WRITTEN EXERCISE A » Present the lines of the entries below, starting with the line containing "The height and width of the screenshot is (514, 798)." and continuing through the line containing "click(874, 25)", as a Markdown table with the columns Row and Line. Number each line and omit any blank lines.

Schagen () is a city and municipality in the northwestern Netherlands. It is located between Alkmaar and Den Helder, in the region of West Friesland and the province of North Holland. It received city rights in 1415. In 2013, Schagen merged with Zijpe and Harenkarspel. Together they have formed a new municipality, which is also called Schagen. The townhall is located in the main town of Schagen.

Before the merger in 2013 the municipality of Schagen only consisted of the town of Schagen. In 2013 the municipality was extended with neighbouring municipalities. It had a population of  in  and covers an area of .

History

10th through 15th century
Schagen has been mentioned in various texts from around 975. One of them was a population count that found that 43 people were living there. Schagen was also mentioned in documents as Scagha from around 989. At this time Schagen was a center of artificial dwelling hills. Perhaps the name refers to Scagha to its location above land water: it could mean "elevated point". Some time later, there is a coastline near Schagen. When the sea retreated again at the end of the 13th century the places in the region grew. The land around Schagen was especially fertile, so it grew and remained the main town in the area.

DATASET ROWS »
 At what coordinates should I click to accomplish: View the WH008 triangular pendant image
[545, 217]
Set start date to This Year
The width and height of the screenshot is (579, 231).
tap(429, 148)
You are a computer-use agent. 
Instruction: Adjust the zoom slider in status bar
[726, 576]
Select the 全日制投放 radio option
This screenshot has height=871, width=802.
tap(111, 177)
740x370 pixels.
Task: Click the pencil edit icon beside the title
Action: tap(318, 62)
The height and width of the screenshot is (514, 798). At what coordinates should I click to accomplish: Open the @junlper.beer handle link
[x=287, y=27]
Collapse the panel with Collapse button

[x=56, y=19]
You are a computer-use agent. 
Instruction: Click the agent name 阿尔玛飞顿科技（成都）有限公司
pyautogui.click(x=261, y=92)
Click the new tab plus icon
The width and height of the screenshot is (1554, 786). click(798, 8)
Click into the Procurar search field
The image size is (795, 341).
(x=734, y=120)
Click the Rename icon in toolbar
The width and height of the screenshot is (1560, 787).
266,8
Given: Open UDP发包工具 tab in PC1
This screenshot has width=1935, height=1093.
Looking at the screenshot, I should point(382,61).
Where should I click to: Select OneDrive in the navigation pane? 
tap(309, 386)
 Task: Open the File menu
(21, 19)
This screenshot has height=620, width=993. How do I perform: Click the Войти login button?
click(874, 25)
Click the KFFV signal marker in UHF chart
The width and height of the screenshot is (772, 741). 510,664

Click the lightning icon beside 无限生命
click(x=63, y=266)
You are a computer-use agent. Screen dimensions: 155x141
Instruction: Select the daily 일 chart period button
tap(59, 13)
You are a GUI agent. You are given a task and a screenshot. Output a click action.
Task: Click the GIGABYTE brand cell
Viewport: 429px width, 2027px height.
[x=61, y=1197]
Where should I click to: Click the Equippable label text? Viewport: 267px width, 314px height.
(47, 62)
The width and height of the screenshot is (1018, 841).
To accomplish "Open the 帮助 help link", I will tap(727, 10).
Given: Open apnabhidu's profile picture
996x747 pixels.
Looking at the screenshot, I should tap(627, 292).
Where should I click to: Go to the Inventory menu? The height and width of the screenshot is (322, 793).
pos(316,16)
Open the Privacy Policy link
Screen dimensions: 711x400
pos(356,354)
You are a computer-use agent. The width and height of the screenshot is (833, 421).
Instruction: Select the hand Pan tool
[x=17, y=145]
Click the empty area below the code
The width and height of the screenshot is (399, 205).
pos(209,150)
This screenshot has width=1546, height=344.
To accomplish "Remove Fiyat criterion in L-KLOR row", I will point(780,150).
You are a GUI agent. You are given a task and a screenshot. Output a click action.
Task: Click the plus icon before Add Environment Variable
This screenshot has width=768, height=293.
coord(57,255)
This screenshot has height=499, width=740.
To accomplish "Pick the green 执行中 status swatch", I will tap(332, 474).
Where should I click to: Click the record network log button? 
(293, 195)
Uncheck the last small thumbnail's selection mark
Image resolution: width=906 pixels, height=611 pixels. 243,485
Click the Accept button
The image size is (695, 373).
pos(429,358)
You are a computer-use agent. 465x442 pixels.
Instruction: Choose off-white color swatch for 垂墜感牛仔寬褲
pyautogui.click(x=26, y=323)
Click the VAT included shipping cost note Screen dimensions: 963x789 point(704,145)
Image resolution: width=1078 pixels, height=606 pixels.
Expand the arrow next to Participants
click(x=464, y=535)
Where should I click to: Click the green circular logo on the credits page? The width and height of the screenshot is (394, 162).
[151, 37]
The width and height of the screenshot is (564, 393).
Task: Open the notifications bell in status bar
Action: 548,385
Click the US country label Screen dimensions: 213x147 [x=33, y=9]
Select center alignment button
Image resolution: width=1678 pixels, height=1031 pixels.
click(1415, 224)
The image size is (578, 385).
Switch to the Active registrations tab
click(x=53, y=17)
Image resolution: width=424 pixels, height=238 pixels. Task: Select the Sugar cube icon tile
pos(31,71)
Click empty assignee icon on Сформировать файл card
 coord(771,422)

WRITTEN EXERCISE B » According to the passage on Schagen, in what year did Schagen receive city rights?

FINISHED ANSWER A »
| Row | Line |
|---|---|
| 1 | The height and width of the screenshot is (514, 798). At what coordinates should I click to accomplish: Open the @junlper.beer handle link |
| 2 | [x=287, y=27] |
| 3 | Collapse the panel with Collapse button |
| 4 | [x=56, y=19] |
| 5 | You are a computer-use agent.  |
| 6 | Instruction: Click the agent name 阿尔玛飞顿科技（成都）有限公司 |
| 7 | pyautogui.click(x=261, y=92) |
| 8 | Click the new tab plus icon |
| 9 | The width and height of the screenshot is (1554, 786). click(798, 8) |
| 10 | Click into the Procurar search field |
| 11 | The image size is (795, 341). |
| 12 | (x=734, y=120) |
| 13 | Click the Rename icon in toolbar |
| 14 | The width and height of the screenshot is (1560, 787). |
| 15 | 266,8 |
| 16 | Given: Open UDP发包工具 tab in PC1 |
| 17 | This screenshot has width=1935, height=1093. |
| 18 | Looking at the screenshot, I should point(382,61). |
| 19 | Where should I click to: Select OneDrive in the navigation pane?  |
| 20 | tap(309, 386) |
| 21 |  Task: Open the File menu |
| 22 | (21, 19) |
| 23 | This screenshot has height=620, width=993. How do I perform: Click the Войти login button? |
| 24 | click(874, 25) |

FINISHED ANSWER B » In 1415.